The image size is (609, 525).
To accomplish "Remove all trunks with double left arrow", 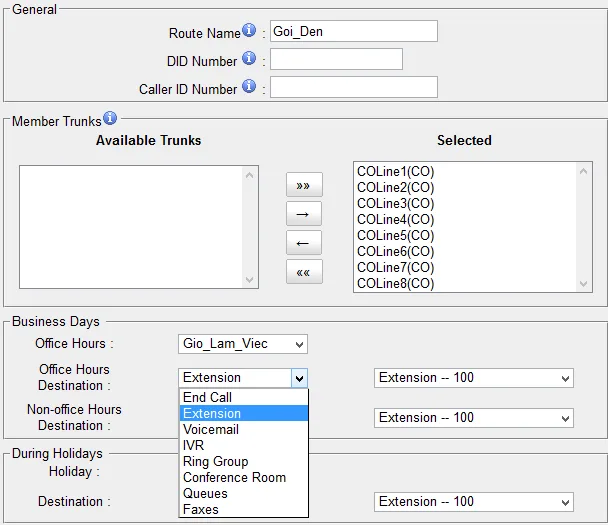I will [304, 272].
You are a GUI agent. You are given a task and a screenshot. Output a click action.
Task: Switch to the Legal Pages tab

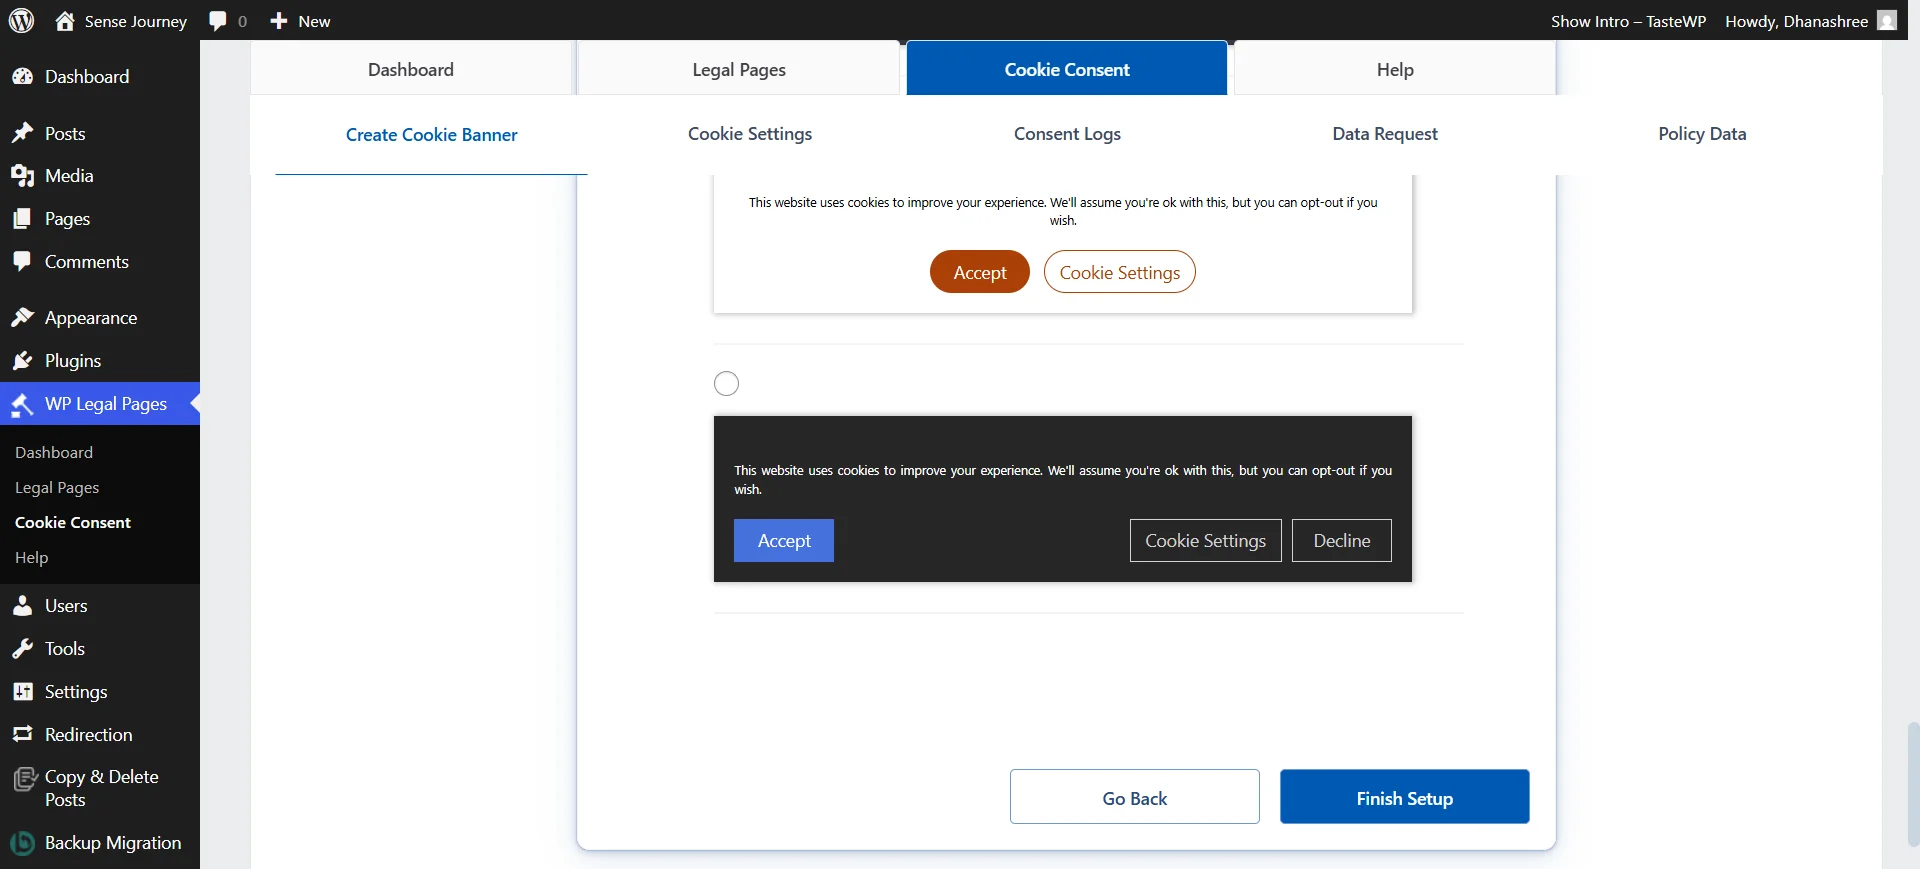(x=739, y=70)
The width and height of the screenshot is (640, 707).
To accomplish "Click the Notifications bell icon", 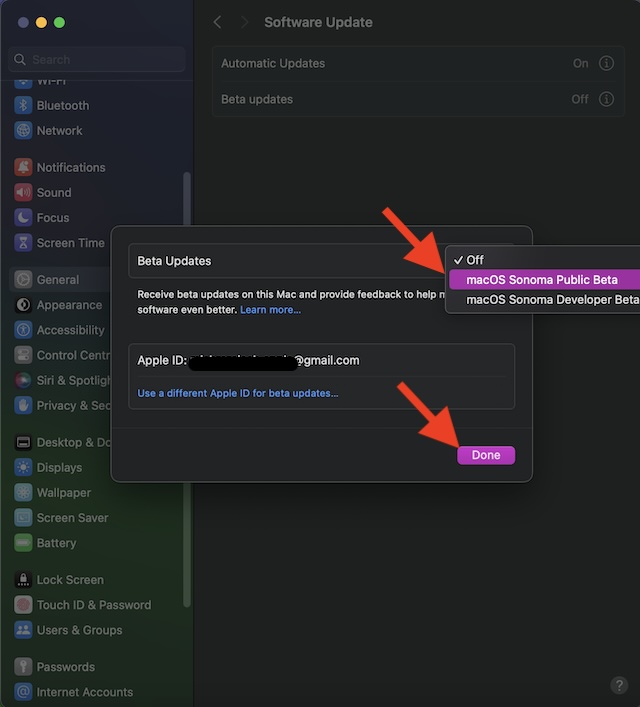I will click(x=23, y=167).
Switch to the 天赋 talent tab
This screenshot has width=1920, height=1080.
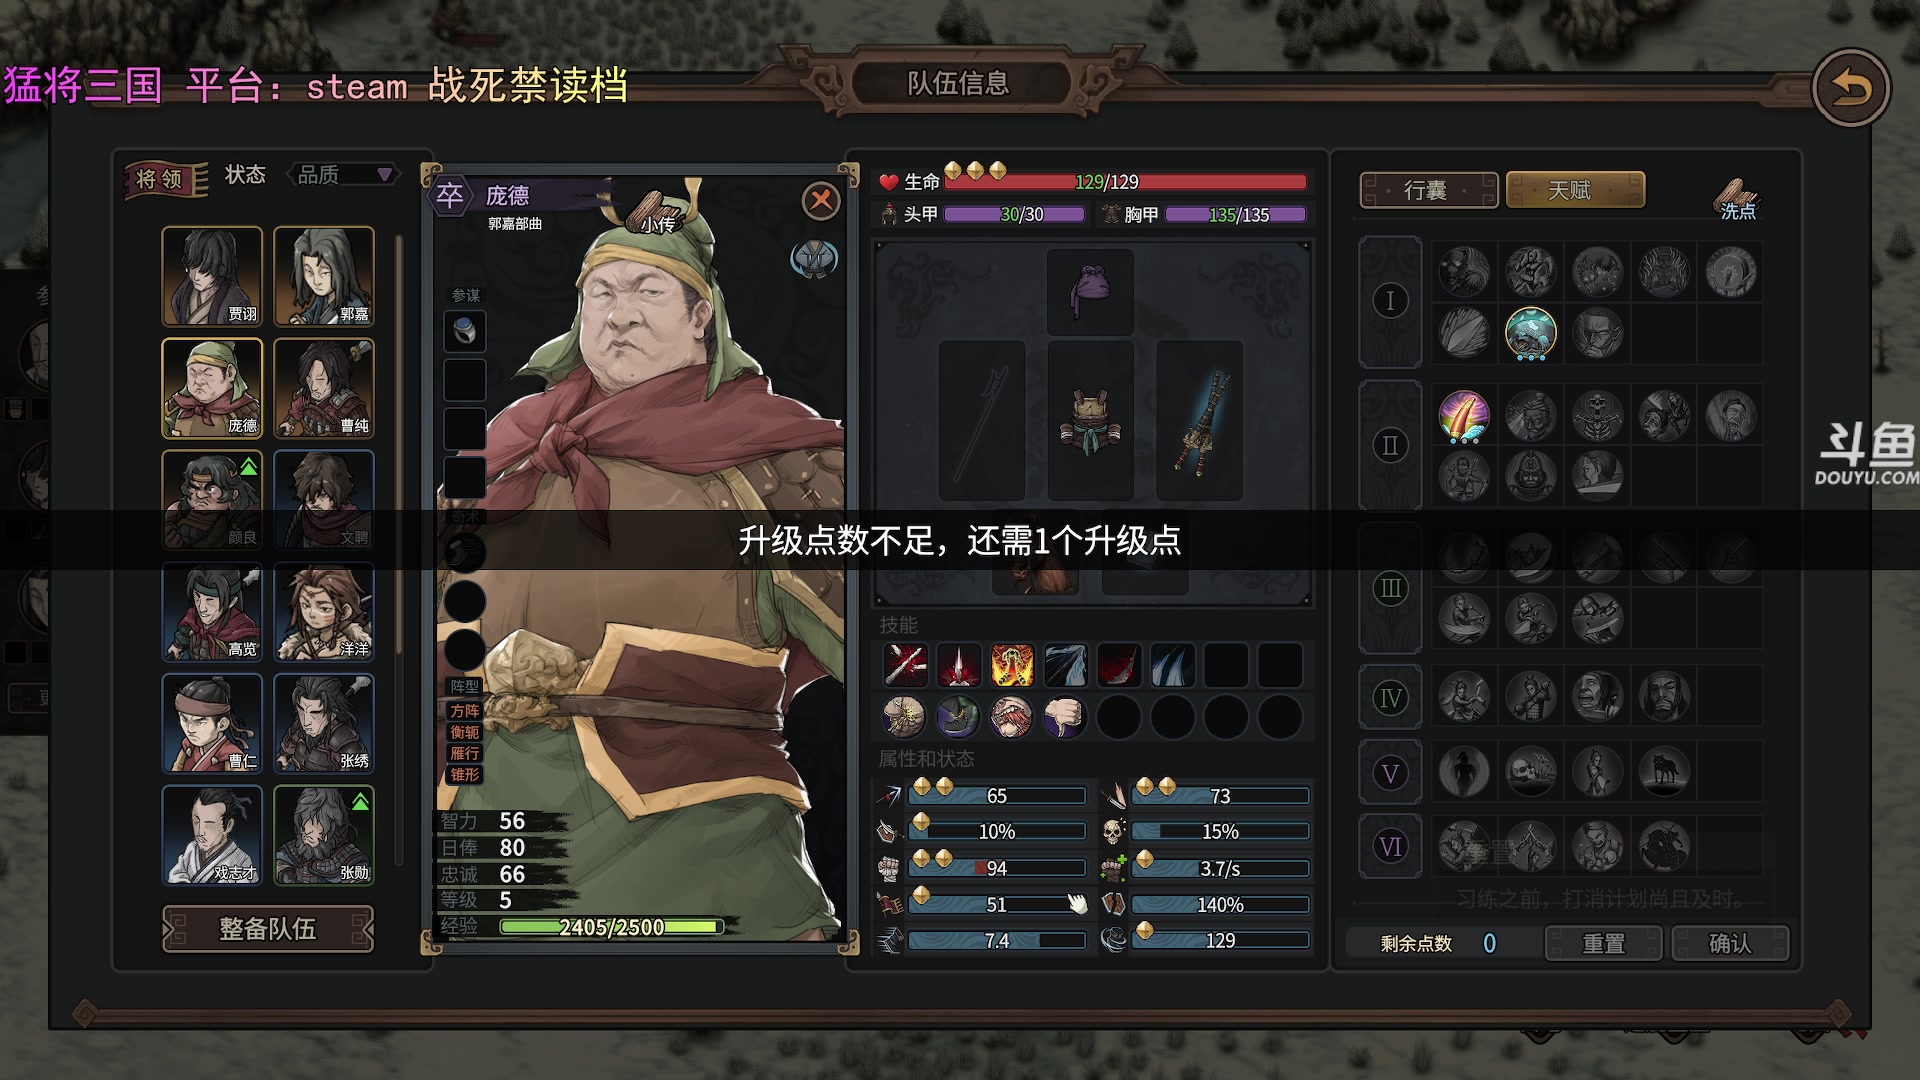pyautogui.click(x=1574, y=190)
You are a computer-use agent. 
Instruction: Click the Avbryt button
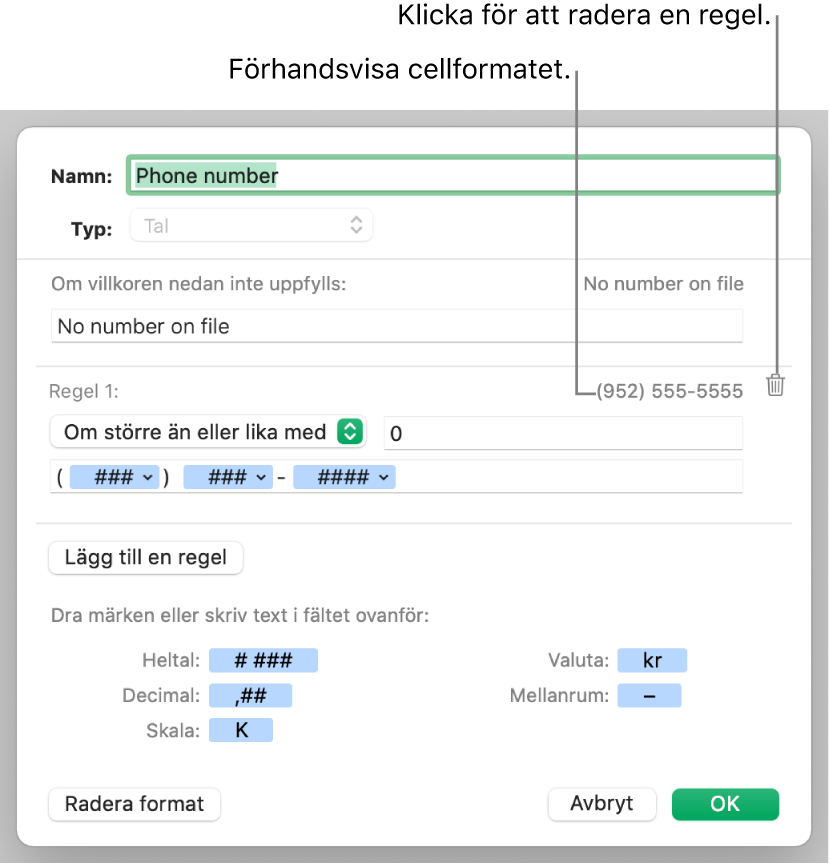[x=602, y=804]
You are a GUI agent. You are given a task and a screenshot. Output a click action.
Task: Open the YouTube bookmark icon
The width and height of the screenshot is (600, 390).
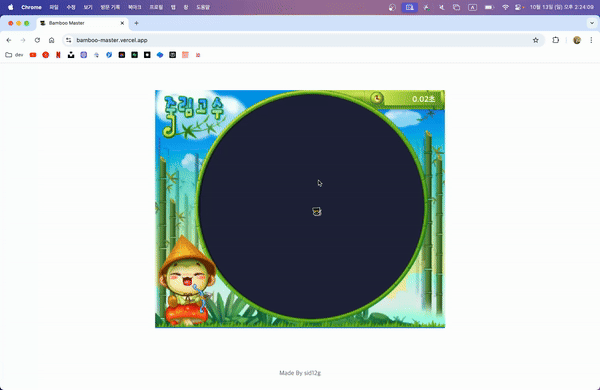coord(33,55)
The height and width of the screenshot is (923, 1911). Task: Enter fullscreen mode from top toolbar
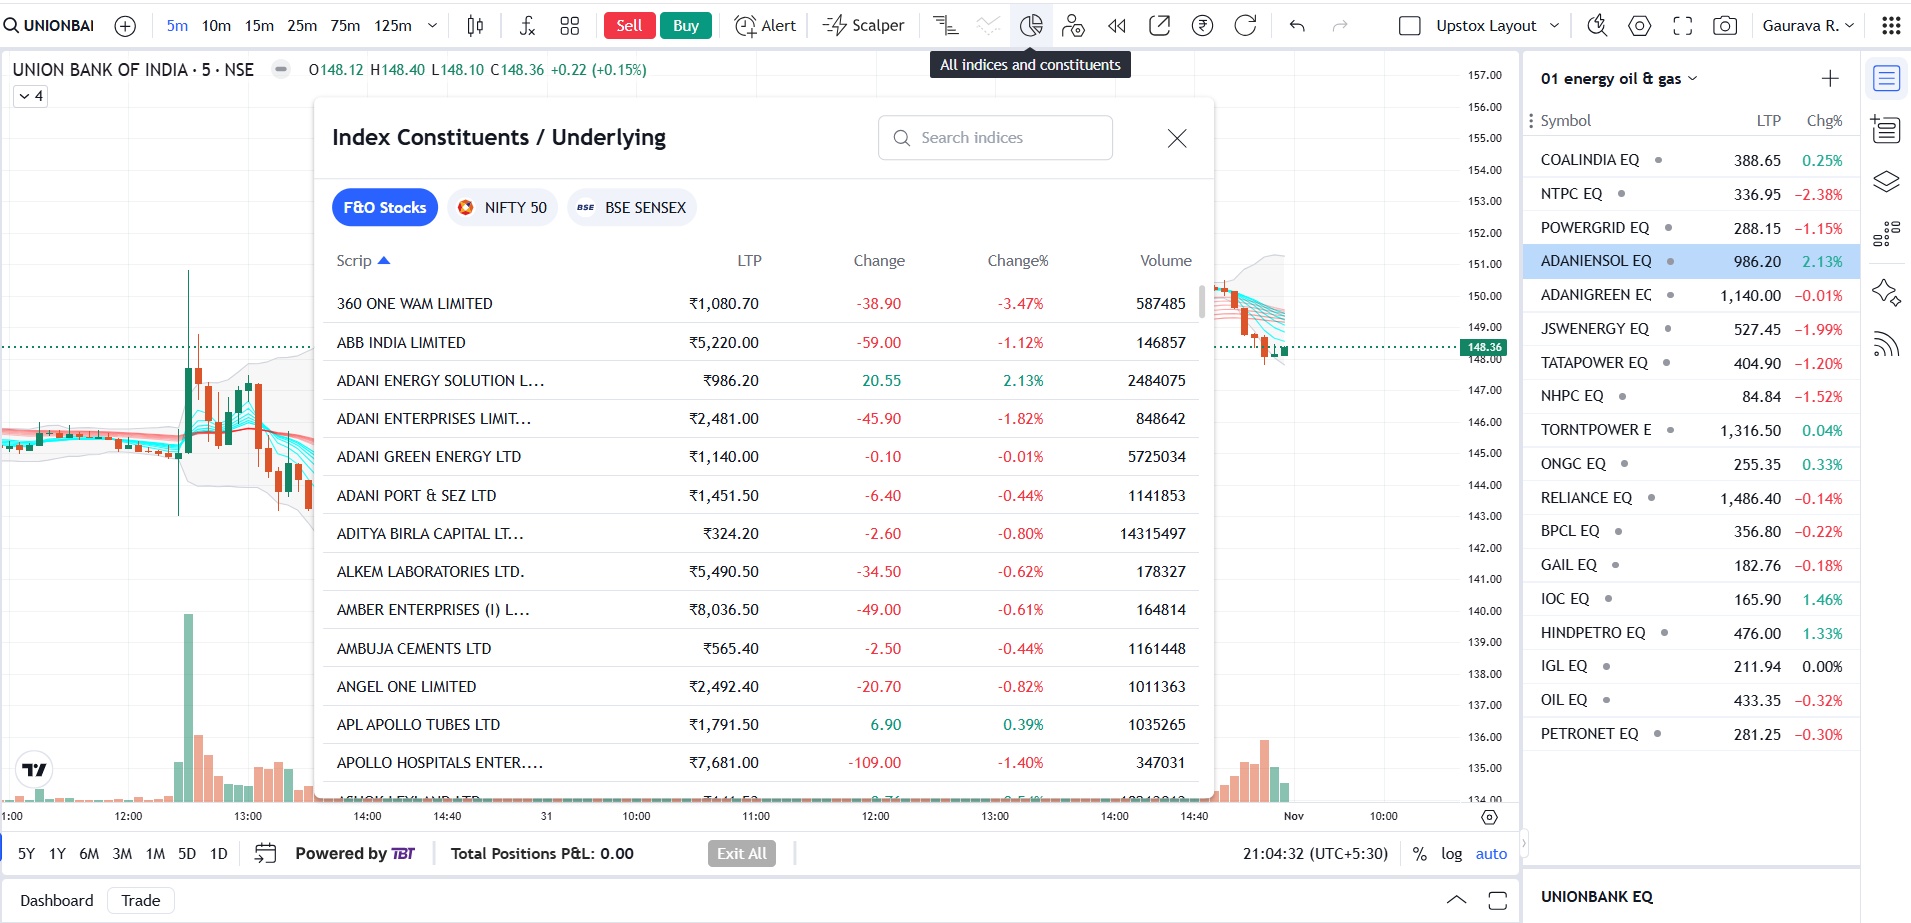[x=1683, y=26]
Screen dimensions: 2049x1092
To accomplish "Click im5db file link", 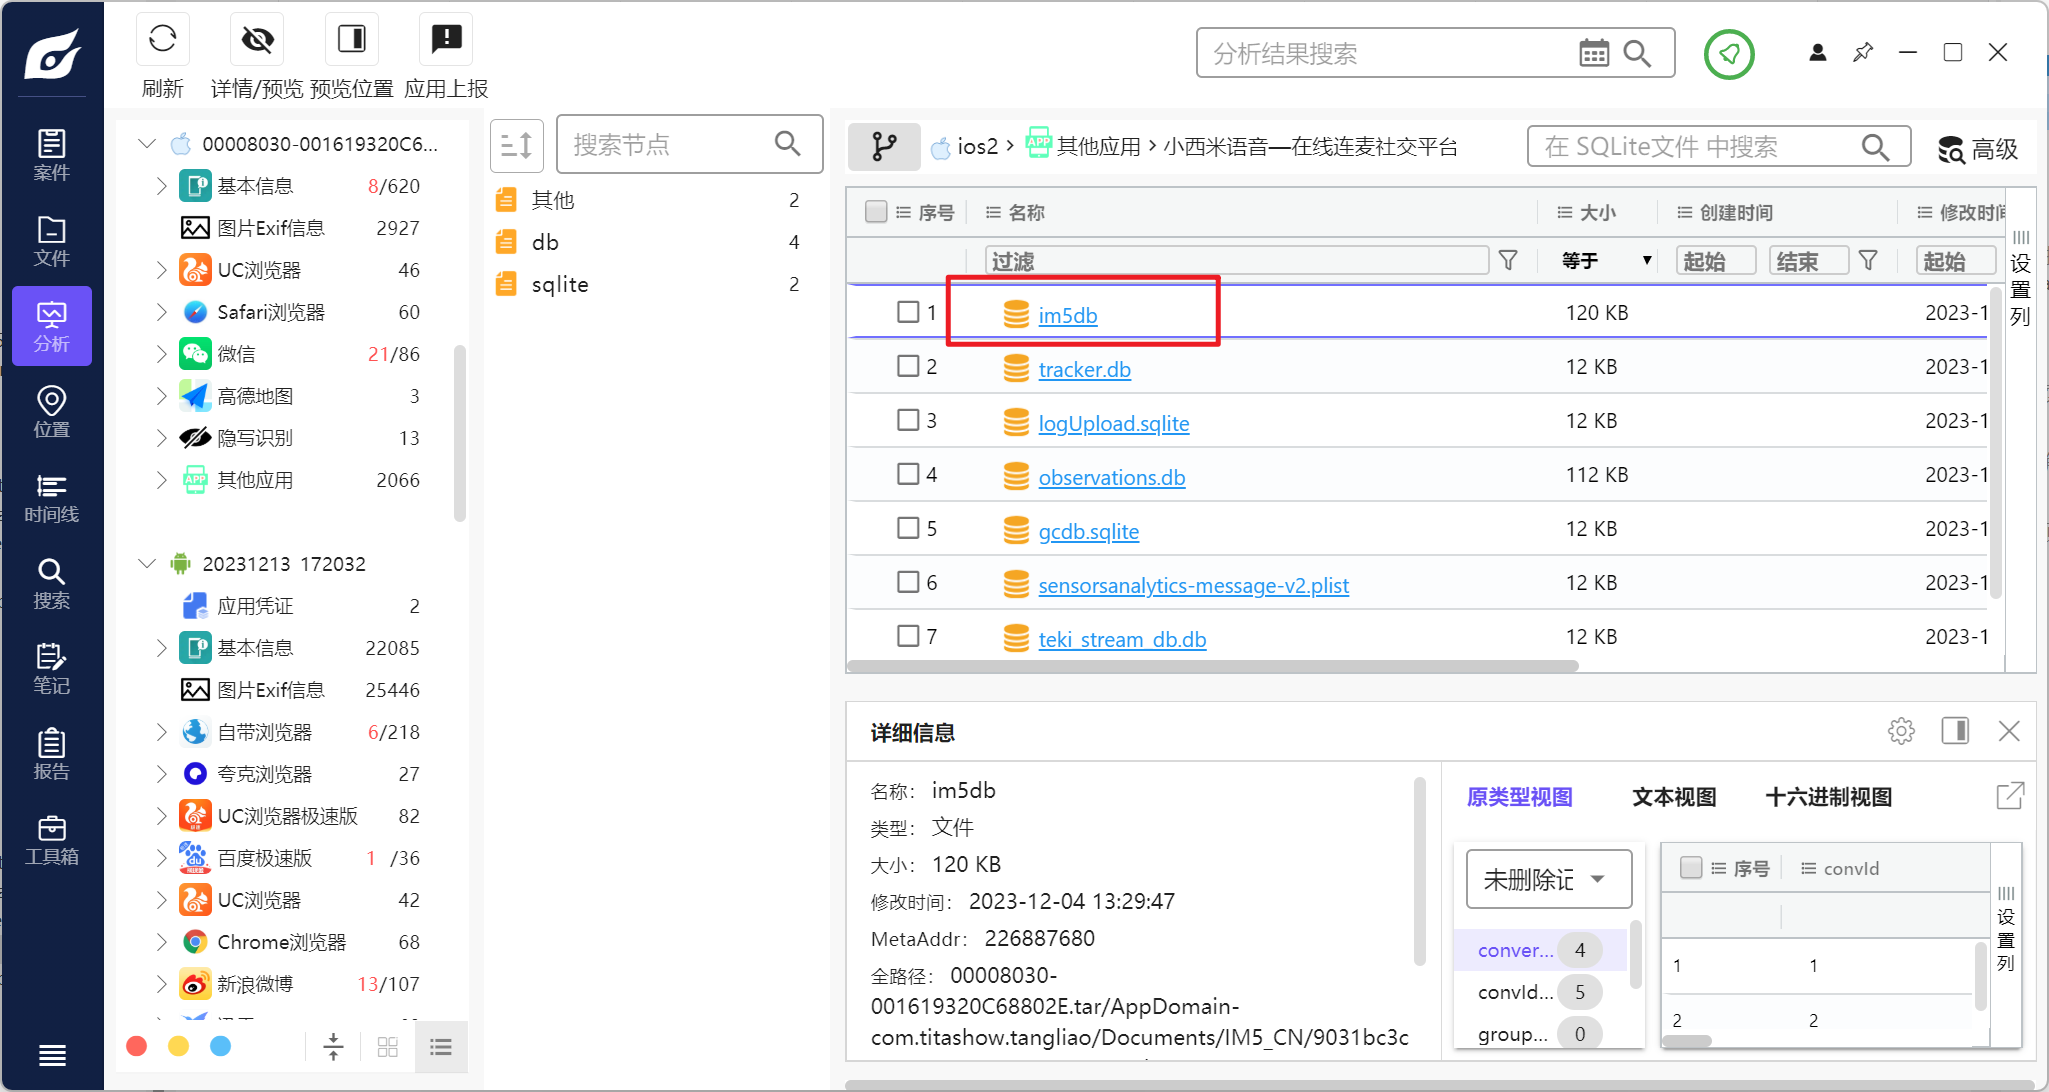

** TASK REQUIREMENTS **
From the line containing "Switch to the 天赋 talent tab" through the final line of the listing, copy every line exactly and nothing else. Skip the pictures.

** EXERCISE ANSWER **
Switch to the 天赋 talent tab
This screenshot has width=1920, height=1080.
pyautogui.click(x=1574, y=190)
You are a computer-use agent. 
Instruction: Click the Avbryt button
[x=602, y=804]
You are a GUI agent. You are given a task and a screenshot. Output a click action.
Task: Open the YouTube bookmark icon
The width and height of the screenshot is (600, 390).
coord(33,55)
The height and width of the screenshot is (923, 1911). Task: Enter fullscreen mode from top toolbar
[x=1683, y=26]
Screen dimensions: 2049x1092
To accomplish "Click im5db file link", 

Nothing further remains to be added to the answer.